- [The problem] Rescale the data between the lines holding "Toggle the Banking person icon" and "click(x=14, y=224)", inclusive, and write all of those lines out again, requests included. Multiply every click coordinate in the answers by 2.6 and round to whole numbers, halves up, leaving everything else unchanged.
——
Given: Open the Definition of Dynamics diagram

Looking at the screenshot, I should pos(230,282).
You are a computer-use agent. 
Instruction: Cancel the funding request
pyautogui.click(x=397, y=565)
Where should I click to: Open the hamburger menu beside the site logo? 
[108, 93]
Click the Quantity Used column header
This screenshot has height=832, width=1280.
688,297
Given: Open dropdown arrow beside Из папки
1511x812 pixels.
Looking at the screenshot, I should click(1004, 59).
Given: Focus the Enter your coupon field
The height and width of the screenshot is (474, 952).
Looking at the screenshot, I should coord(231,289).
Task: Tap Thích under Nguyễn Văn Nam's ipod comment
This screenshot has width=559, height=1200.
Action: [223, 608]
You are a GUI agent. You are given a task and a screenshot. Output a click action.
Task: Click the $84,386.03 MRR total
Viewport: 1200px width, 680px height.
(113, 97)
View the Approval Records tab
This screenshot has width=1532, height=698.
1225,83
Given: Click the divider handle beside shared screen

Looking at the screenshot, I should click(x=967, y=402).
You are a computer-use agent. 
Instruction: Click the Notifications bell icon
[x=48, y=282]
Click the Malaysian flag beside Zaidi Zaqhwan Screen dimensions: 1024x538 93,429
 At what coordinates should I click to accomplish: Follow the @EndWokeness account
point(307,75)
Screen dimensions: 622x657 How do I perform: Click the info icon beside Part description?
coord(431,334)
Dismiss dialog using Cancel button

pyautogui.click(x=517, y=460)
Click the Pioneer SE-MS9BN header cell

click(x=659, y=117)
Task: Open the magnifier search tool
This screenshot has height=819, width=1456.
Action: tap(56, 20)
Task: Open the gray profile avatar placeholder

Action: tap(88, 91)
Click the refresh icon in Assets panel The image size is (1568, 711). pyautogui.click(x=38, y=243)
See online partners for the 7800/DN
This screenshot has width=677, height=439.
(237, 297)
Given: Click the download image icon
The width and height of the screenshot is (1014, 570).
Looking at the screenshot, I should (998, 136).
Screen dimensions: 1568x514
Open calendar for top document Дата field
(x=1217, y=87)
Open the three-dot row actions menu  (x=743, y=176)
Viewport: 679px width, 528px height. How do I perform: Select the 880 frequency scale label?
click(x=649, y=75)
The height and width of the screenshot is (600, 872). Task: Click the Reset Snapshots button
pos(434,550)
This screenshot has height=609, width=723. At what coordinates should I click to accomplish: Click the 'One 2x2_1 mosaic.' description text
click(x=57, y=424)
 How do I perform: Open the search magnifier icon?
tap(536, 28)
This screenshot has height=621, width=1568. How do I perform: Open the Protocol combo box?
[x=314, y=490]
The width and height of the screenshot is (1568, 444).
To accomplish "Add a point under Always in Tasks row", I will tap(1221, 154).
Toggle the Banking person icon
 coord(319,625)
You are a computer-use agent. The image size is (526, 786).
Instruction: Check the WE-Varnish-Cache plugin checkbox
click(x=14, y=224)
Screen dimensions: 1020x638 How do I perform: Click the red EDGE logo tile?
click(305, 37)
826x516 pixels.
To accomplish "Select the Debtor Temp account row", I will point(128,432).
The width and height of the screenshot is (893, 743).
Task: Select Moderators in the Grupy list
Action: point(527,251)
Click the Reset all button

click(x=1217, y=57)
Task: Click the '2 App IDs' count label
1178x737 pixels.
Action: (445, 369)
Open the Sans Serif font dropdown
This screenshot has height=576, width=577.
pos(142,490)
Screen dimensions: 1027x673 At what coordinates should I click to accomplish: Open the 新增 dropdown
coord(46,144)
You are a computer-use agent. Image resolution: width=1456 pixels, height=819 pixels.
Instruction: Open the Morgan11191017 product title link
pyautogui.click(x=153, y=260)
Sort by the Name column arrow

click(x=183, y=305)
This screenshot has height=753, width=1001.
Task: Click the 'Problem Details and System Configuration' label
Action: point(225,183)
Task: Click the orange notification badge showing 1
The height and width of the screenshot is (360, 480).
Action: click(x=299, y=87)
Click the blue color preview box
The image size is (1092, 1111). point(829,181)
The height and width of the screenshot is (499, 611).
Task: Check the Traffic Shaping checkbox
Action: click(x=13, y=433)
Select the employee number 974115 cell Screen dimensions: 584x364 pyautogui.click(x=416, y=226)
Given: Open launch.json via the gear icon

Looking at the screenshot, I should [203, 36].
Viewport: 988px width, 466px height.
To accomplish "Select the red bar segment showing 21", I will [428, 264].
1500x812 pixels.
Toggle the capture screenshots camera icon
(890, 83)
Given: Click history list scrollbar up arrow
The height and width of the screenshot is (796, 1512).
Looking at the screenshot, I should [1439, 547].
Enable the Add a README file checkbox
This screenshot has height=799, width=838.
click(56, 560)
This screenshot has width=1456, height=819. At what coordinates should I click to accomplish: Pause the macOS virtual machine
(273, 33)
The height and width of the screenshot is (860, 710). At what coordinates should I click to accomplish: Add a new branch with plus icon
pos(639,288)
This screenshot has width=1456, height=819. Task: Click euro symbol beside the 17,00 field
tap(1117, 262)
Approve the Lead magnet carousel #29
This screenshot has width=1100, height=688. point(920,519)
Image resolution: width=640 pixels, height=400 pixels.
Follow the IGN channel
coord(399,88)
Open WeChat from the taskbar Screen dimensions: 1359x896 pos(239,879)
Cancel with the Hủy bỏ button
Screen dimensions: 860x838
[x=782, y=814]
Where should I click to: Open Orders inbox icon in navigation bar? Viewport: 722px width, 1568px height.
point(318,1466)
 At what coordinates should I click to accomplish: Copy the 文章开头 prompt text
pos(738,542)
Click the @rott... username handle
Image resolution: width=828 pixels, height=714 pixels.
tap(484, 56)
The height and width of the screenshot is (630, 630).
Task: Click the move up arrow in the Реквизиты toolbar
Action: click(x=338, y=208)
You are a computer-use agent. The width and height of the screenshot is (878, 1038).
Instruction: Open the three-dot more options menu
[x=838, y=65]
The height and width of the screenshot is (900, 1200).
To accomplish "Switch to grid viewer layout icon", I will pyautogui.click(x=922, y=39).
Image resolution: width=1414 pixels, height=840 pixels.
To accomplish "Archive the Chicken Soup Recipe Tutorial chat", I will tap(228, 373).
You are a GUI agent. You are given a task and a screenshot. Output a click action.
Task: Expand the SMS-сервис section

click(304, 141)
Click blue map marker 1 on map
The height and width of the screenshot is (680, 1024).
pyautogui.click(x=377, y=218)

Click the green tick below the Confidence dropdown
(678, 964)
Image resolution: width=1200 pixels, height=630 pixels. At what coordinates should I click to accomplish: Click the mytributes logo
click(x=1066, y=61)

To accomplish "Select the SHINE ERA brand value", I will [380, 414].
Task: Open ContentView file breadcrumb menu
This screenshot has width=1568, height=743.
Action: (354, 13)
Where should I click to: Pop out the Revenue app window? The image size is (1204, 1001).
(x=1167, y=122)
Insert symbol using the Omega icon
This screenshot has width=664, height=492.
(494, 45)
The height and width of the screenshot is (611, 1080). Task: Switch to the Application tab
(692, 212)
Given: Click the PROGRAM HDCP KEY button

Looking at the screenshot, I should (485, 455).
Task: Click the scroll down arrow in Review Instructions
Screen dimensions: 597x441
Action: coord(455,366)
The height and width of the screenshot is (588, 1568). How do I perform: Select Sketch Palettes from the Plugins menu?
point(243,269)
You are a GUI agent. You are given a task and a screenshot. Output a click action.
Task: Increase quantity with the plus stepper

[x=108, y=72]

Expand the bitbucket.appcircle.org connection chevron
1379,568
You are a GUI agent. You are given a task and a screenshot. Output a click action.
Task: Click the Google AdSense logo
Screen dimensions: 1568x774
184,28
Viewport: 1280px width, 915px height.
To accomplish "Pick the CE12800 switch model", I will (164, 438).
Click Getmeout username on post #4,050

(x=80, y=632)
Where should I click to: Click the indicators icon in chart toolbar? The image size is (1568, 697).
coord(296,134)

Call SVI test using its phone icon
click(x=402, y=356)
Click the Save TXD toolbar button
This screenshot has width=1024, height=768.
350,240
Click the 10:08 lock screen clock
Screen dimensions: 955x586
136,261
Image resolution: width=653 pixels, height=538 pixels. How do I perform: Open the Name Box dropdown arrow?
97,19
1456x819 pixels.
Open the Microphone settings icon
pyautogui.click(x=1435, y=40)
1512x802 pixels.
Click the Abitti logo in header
——
- [Solution to this exercise]
Toggle the Banking person icon
 coord(829,1625)
You are a computer-use agent. The image size is (526, 786).
Instruction: Check the WE-Varnish-Cache plugin checkbox
click(x=36, y=582)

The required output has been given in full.